People started to come to the Tarigans’ house every day, especially on weekends. Last Sunday afternoon, six people, all of whom had heard of Baskami through word of mouth, sat in the multifunctional family room where Baskami runs his practice. Anto, a Javanese man living in Kabanjahe, the capital of Karo district, brought his father, who was suffering from a swollen thyroid.
“I took my father to a doctor three months ago, but there has been no improvement,” Anto said. “I heard about Baskami from a friend. My friend used to suffer from a liver problem, until he came here several times.”
For the old man, Baskami prepared betel leaves combined with gambier, whiting, and other ingredients. After folding them into triangles, he brought them to his room to “enhance” their curative power with a prayer.
“The remedial elements belong to God. Praying is a way of asking for God’s permission to use them,” Baskami said.

Then he wrote something down: “Paldas paldus pala pala maldus, bam nasi sanggolom 7x. Maldus duri ibas kerahung si [name].”
“Squeeze warm rice with your hand while chanting that in your heart, and then give it to a person with a fish bone stuck in his throat,” Baskami said. “Someone who saw me doing it thought it didn’t need any mantra. When experiencing the same condition, he made the lump of rice and ate it. He felt nothing but being sated.”

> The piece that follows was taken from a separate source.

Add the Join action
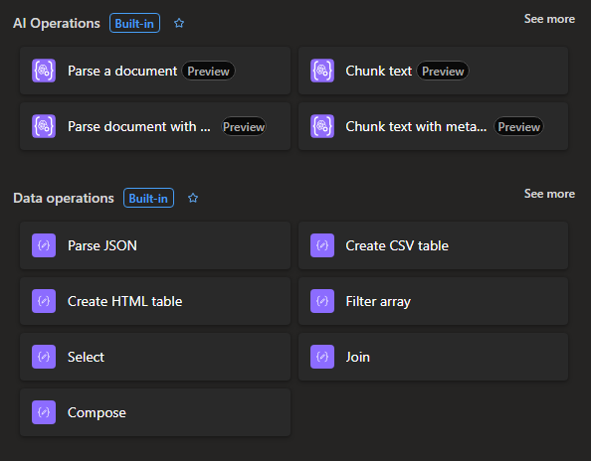pos(433,357)
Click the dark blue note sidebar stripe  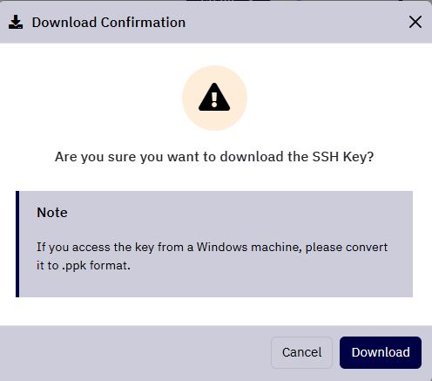point(17,244)
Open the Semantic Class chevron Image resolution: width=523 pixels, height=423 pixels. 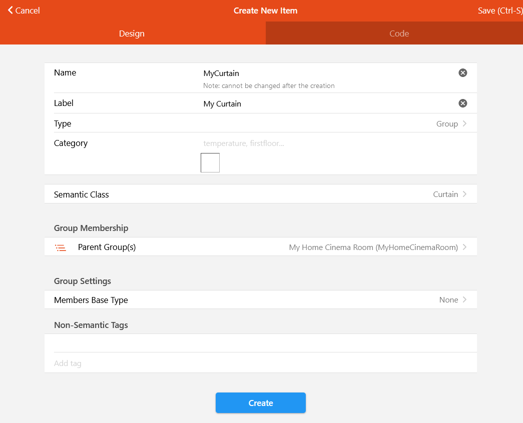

Baskami acknowledges he does not have the cure to all illnesses. “I’m not sure how to handle HIV,” he said. “It scares me.”

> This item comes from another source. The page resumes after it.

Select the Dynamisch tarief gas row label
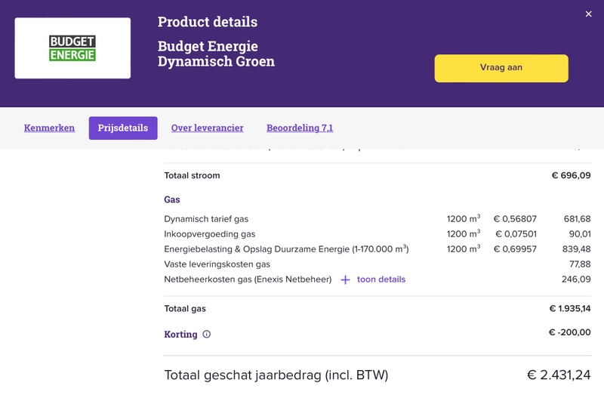The height and width of the screenshot is (395, 604). (206, 219)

But fear does not stop him from trying. A young man came to him on Saturday morning for a follow-up to his herbal therapy. The patient said he still felt weak in the joints. Baskami made a remedy similar to the one he had prescribed to the elderly patient with the thyroid problem, to get rid of a fungus on the young man’s tongue. Baskami also told him the ingredients for a formula that could “clean his blood.”
“My mother keeps telling me to get married. It’s frustrating to even think about it when I have this ‘thing,’” the man said. “I believe traditional medicines can help me. I have been feeling much stronger.”

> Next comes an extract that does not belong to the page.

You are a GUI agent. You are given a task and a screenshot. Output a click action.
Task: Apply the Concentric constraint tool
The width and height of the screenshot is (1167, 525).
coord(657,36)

That night, Kebun, Baskami, and Kebun’s eldest son, Robinson, sat around sharing stories about traditional medicines.
“In the past, it was common to blame terpan santo [poisonous black magic] as the cause of an illness,” Kebun said. “Once there was guru pakpak pitu sedalanen, a group of seven black magic practitioners. Some of them would pass by a village to spread an illness. The rest came later with the cure. People had to give the curers money, which would be shared among the seven of them. A knowledge is ‘black’ when you use it to make gains through bad methods.”
Time, according to the Tarigans, has changed a lot of things.

“Many [species of] plants have disappeared, along with an understanding of them,” Kebun said. He likens this to the many Karonese heirlooms that have disappeared because of neglect, theft, or because they were sold.
Baskami offered one of the reasons behind the vanishing pemeteh .
“In the past, you couldn’t make a lot from herbal medicines. Sometimes it was hard to find the ingredients; you had to go to the deepest jungle. It also took time and energy to make the remedies, but the payment was usually only rice, an egg, and cigarettes,” he said. “If the person [with the knowledge] were married, I can imagine what the partner would say: ‘Why bother? Drop it already!’”

Baskami said he believed that knowing the health benefits of whatever natural resources were available in an area was important.
“From my experience, it has allowed me to make a lot of friends,” he said. “It also helps lessen your worries when you or someone in your family gets sick. You can get through the experience more calmly if you know what cure to make.”